■ THE TASK
From the entries below, copy exactly the lines from the one that contains "Sizing Guide (455, 1350)" through the one that contains "[JIANGYIN YOYOUNG APPARELS", both included, and only those.

■ DATA EXTRACT
· · · · ·
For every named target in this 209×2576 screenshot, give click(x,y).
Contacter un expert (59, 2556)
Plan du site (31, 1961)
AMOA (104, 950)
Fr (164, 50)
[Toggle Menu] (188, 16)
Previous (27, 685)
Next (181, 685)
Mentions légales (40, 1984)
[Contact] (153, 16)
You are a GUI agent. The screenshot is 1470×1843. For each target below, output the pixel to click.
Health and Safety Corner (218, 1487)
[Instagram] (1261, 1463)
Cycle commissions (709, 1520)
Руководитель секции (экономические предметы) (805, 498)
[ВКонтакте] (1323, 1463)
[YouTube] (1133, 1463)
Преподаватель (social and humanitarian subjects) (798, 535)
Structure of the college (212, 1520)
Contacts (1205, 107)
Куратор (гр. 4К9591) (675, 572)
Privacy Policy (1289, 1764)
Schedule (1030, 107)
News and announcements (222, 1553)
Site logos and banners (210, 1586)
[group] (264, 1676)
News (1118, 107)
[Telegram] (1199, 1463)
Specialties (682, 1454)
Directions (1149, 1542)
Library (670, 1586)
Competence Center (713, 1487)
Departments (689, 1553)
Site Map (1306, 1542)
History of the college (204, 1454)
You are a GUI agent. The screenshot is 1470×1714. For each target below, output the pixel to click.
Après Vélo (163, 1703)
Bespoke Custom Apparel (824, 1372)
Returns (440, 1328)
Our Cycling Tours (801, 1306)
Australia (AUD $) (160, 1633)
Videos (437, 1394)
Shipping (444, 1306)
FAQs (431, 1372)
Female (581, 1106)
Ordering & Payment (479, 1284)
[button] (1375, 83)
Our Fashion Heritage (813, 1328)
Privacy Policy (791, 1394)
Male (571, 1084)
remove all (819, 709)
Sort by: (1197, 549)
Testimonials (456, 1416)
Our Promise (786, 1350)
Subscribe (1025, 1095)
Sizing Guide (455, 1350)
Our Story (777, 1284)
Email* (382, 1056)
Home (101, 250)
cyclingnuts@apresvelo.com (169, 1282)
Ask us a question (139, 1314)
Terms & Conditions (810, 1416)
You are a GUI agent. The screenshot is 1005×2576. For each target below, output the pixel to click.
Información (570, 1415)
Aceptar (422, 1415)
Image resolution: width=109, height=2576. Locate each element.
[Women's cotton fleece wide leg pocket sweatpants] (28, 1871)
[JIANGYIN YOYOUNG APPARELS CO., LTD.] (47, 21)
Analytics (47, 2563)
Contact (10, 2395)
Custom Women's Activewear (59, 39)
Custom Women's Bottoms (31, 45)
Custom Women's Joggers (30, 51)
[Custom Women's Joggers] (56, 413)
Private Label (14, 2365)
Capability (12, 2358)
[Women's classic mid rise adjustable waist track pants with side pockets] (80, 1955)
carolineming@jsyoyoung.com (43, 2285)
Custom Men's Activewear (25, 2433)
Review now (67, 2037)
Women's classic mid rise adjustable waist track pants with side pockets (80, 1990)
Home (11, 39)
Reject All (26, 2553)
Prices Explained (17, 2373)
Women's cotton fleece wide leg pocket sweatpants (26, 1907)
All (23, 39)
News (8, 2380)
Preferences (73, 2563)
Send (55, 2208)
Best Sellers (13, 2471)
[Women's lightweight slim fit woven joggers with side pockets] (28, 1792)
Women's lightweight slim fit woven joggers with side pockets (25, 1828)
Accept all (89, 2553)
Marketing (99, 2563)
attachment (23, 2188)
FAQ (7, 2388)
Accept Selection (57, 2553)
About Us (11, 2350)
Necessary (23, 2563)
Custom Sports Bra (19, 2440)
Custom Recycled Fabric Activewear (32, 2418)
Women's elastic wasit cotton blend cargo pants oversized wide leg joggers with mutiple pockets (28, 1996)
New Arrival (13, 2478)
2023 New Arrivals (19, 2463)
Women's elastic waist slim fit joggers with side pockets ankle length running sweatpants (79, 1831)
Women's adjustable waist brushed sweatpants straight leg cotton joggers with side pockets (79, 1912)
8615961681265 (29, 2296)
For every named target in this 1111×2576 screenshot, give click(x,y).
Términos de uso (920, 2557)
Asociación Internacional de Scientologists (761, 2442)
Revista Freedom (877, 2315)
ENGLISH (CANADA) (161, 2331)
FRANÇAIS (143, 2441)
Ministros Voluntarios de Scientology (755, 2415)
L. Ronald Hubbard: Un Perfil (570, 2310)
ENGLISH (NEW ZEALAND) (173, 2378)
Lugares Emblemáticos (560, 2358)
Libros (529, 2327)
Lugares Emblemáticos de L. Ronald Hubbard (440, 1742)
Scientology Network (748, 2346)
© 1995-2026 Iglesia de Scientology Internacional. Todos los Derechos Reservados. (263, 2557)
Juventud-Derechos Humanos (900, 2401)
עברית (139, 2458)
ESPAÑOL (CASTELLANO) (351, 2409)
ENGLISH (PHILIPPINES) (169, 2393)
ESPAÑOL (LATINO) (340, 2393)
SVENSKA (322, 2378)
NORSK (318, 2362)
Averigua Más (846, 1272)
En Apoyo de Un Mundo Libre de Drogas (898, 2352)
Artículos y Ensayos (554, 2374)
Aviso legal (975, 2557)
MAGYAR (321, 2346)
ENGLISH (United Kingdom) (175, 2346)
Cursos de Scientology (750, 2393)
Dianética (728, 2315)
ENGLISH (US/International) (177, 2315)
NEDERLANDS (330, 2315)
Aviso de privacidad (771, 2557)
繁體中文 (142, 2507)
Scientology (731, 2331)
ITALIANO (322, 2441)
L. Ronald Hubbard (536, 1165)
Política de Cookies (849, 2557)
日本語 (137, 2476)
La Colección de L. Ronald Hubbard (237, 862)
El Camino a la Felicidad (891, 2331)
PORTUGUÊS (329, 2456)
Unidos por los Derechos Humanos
· · · · ·
■ EXERCISE SOLUTION
Sizing Guide (455, 1350)
Our Story (777, 1284)
Email* (382, 1056)
Home (101, 250)
cyclingnuts@apresvelo.com (169, 1282)
Ask us a question (139, 1314)
Terms & Conditions (810, 1416)
You are a GUI agent. The screenshot is 1005×2576. For each target below, output the pixel to click.
Información (570, 1415)
Aceptar (422, 1415)
Image resolution: width=109, height=2576. Locate each element.
[Women's cotton fleece wide leg pocket sweatpants] (28, 1871)
[JIANGYIN YOYOUNG APPARELS CO., LTD.] (47, 21)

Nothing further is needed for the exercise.